> [The exercise]:
Can you repeat everything from the start of the data down through the line containing "click(211, 68)", switching "dropdown arrow" to "dropdown button" and leaving all else unchanged?

> [Extracted records]:
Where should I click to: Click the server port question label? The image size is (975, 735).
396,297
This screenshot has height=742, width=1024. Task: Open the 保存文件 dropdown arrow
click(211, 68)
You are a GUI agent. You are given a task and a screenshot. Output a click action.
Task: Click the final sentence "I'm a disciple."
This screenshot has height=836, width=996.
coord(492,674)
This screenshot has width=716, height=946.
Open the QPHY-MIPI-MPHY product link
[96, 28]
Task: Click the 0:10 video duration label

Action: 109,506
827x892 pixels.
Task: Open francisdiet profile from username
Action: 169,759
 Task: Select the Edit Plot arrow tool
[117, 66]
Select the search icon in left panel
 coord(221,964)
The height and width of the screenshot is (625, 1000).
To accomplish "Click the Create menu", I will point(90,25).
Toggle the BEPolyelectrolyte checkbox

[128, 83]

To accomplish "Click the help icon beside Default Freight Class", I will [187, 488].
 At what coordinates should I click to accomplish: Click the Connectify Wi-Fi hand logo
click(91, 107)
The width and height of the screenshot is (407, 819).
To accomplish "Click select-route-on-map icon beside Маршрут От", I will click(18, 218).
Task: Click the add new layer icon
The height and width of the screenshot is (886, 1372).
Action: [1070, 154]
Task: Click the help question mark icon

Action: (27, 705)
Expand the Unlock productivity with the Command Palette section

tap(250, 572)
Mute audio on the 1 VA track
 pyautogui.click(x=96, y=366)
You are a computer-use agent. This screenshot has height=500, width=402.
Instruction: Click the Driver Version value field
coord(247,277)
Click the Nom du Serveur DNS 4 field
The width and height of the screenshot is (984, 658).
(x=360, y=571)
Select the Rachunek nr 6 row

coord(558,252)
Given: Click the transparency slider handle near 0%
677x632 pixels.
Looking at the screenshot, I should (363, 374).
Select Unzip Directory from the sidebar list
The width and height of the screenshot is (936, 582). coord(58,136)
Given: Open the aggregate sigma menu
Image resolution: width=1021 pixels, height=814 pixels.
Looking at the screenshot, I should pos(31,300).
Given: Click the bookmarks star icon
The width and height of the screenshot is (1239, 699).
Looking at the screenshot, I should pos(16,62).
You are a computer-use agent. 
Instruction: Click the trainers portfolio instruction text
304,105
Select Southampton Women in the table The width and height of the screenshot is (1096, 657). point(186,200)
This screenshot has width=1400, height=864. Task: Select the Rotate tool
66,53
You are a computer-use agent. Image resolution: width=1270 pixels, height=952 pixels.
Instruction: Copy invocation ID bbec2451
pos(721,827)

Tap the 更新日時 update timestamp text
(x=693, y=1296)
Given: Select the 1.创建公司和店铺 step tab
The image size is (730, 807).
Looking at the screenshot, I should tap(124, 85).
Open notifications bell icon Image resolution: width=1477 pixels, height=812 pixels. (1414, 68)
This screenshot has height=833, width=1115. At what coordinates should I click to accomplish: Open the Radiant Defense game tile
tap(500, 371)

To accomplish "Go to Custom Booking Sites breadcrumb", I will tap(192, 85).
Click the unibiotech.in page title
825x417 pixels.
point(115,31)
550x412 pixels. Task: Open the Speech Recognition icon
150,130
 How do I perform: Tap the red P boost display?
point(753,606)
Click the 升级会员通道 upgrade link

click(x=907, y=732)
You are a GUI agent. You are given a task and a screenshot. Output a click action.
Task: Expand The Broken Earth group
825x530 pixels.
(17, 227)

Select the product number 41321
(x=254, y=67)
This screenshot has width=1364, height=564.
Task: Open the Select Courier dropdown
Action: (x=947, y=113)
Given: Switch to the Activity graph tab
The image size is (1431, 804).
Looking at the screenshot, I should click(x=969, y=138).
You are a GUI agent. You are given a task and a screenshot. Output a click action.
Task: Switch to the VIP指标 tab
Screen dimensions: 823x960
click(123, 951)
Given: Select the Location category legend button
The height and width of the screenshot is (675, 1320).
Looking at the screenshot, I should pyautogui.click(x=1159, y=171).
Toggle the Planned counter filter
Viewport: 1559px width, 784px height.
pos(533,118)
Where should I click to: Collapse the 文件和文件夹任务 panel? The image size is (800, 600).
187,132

> [Response to the task]:
Where should I click to: Click the server port question label? The image size is (975, 735).
396,297
This screenshot has height=742, width=1024. Task: Open the 保存文件 dropdown button
click(211, 68)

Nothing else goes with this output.